** WHAT YOU SHOULD DO **
Start at the line with "Task: Click table icon next to SD RPM VE" in the records below, stop at the line with "Task: Select Unassign in the context menu", and return every line in that span exactly, the two end lines included.

[INFORMATION Boundary: Start]

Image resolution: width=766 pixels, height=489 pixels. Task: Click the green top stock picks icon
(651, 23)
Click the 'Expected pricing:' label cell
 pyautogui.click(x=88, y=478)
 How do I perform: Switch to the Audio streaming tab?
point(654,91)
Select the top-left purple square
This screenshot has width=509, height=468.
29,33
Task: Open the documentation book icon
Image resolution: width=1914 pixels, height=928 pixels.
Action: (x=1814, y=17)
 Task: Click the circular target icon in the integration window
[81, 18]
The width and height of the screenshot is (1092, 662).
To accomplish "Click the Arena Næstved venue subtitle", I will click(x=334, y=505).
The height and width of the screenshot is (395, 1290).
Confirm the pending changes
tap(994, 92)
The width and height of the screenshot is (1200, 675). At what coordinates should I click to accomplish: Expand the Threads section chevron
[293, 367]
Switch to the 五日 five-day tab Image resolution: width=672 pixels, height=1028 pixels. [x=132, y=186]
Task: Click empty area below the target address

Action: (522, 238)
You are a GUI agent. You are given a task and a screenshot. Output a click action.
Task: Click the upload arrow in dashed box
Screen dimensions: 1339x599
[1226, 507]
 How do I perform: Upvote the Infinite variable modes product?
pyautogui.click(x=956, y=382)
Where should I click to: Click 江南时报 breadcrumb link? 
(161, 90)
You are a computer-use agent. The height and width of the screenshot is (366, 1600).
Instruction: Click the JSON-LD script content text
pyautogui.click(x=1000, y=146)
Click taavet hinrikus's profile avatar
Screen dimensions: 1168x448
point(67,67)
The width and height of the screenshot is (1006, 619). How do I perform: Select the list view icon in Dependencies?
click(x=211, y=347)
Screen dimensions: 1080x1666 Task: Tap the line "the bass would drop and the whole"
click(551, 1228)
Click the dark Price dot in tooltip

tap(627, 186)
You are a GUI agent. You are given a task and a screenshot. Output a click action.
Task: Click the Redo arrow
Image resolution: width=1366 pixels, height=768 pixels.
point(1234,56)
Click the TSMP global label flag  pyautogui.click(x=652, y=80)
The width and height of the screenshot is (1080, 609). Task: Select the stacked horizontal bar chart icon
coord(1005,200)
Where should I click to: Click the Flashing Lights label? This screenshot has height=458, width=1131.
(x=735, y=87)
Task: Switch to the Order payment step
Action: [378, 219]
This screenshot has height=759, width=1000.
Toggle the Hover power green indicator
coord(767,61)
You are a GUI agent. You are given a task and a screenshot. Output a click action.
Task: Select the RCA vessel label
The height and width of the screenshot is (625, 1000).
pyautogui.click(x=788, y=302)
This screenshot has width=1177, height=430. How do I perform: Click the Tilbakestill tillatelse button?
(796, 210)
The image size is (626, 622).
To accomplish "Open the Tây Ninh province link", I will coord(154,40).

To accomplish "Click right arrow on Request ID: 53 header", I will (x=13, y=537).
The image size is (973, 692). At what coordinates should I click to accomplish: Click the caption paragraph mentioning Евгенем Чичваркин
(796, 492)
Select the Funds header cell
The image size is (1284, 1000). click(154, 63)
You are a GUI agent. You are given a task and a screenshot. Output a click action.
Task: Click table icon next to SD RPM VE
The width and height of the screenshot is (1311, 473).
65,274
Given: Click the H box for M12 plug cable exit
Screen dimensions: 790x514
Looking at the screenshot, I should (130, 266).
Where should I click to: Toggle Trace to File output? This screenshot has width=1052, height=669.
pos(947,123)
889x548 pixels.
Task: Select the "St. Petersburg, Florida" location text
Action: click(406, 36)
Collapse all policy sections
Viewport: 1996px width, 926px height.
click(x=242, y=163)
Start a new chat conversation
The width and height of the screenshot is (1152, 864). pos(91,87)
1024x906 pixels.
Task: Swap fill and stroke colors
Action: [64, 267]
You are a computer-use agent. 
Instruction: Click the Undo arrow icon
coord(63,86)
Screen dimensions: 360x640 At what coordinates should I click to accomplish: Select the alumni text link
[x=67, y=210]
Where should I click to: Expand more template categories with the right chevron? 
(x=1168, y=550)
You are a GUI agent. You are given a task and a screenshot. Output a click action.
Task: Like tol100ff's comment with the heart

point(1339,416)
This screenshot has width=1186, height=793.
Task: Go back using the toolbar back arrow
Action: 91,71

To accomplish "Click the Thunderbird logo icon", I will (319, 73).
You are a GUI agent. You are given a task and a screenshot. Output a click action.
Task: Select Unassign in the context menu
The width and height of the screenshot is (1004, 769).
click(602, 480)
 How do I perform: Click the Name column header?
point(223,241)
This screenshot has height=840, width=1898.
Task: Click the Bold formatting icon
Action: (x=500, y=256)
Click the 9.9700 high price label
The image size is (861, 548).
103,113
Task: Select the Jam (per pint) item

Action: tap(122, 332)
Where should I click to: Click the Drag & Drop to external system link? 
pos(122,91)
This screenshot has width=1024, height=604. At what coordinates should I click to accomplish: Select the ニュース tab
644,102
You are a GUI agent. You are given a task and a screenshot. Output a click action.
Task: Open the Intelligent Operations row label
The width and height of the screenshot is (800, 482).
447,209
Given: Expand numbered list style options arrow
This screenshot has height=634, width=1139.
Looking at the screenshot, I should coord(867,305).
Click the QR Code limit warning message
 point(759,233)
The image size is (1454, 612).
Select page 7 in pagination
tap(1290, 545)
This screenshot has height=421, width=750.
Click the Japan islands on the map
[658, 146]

[INFORMATION Boundary: End]

** YOUR RESPONSE **
Task: Click table icon next to SD RPM VE
The width and height of the screenshot is (1311, 473).
65,274
Given: Click the H box for M12 plug cable exit
Screen dimensions: 790x514
Looking at the screenshot, I should (130, 266).
Where should I click to: Toggle Trace to File output? This screenshot has width=1052, height=669.
pos(947,123)
889x548 pixels.
Task: Select the "St. Petersburg, Florida" location text
Action: click(406, 36)
Collapse all policy sections
Viewport: 1996px width, 926px height.
click(x=242, y=163)
Start a new chat conversation
The width and height of the screenshot is (1152, 864). pos(91,87)
1024x906 pixels.
Task: Swap fill and stroke colors
Action: [64, 267]
You are a computer-use agent. 
Instruction: Click the Undo arrow icon
coord(63,86)
Screen dimensions: 360x640 At what coordinates should I click to accomplish: Select the alumni text link
[x=67, y=210]
Where should I click to: Expand more template categories with the right chevron? 
(x=1168, y=550)
You are a GUI agent. You are given a task and a screenshot. Output a click action.
Task: Like tol100ff's comment with the heart

point(1339,416)
This screenshot has width=1186, height=793.
Task: Go back using the toolbar back arrow
Action: 91,71

To accomplish "Click the Thunderbird logo icon", I will (319, 73).
You are a GUI agent. You are given a task and a screenshot. Output a click action.
Task: Select Unassign in the context menu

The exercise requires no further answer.